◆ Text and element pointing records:
--*--

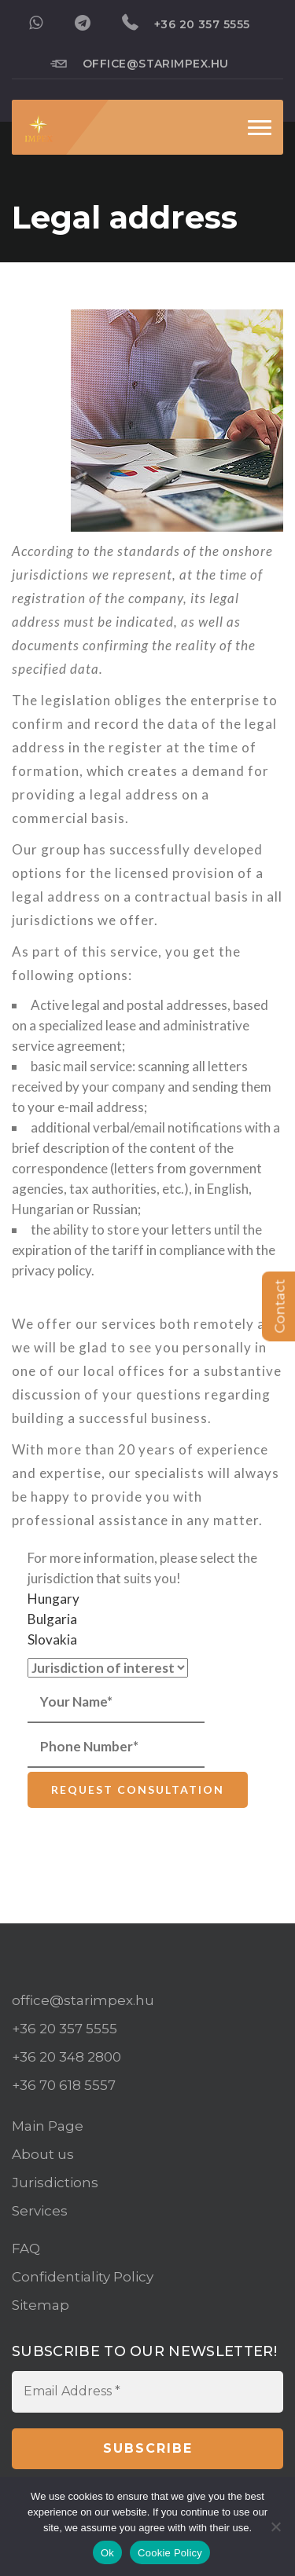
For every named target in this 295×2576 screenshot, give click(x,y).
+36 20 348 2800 (66, 2057)
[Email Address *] (147, 2391)
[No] (275, 2526)
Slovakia (52, 1639)
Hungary (53, 1598)
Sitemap (40, 2305)
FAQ (26, 2248)
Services (40, 2211)
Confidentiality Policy (82, 2277)
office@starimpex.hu (139, 63)
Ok (107, 2553)
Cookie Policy (170, 2553)
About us (43, 2154)
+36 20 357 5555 (186, 22)
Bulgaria (52, 1619)
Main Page (47, 2126)
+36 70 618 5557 (64, 2085)
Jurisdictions (55, 2182)
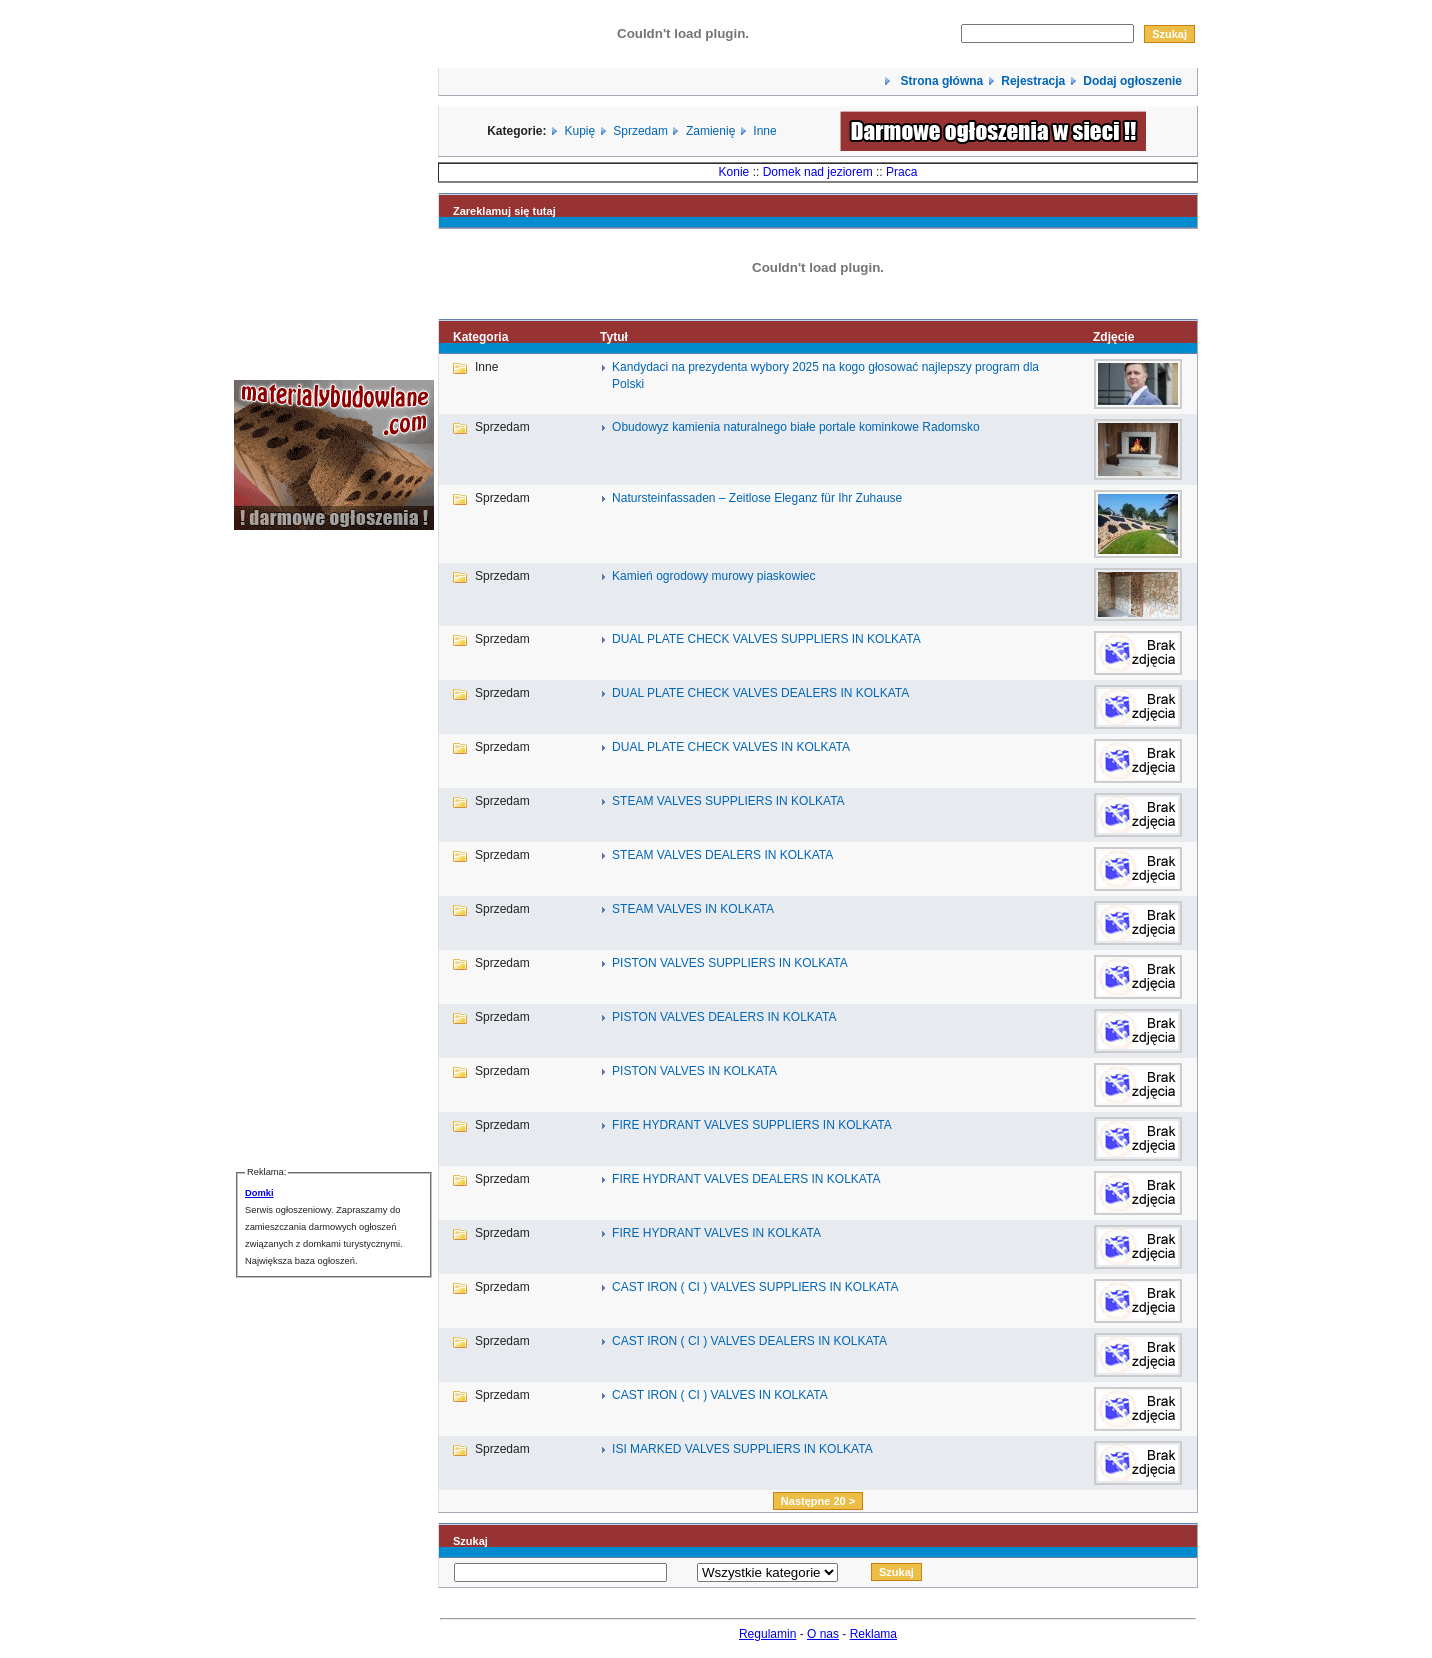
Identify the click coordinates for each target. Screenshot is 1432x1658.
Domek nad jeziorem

--*--

◆ What you are asked to do: Can you output all of the records above line for line, with no changes, leaving out the pictures?

◆ The response:
For every named target in this 295×2576 screenshot, give click(x,y).
+36 20 348 2800 (66, 2057)
[Email Address *] (147, 2391)
[No] (275, 2526)
Slovakia (52, 1639)
Hungary (53, 1598)
Sitemap (40, 2305)
FAQ (26, 2248)
Services (40, 2211)
Confidentiality Policy (82, 2277)
office@starimpex.hu (139, 63)
Ok (107, 2553)
Cookie Policy (170, 2553)
About us (43, 2154)
+36 20 357 5555 (186, 22)
Bulgaria (52, 1619)
Main Page (47, 2126)
+36 70 618 5557 (64, 2085)
Jurisdictions (55, 2182)
Identify the click coordinates for each target. Screenshot is 1432x1658.
Domek nad jeziorem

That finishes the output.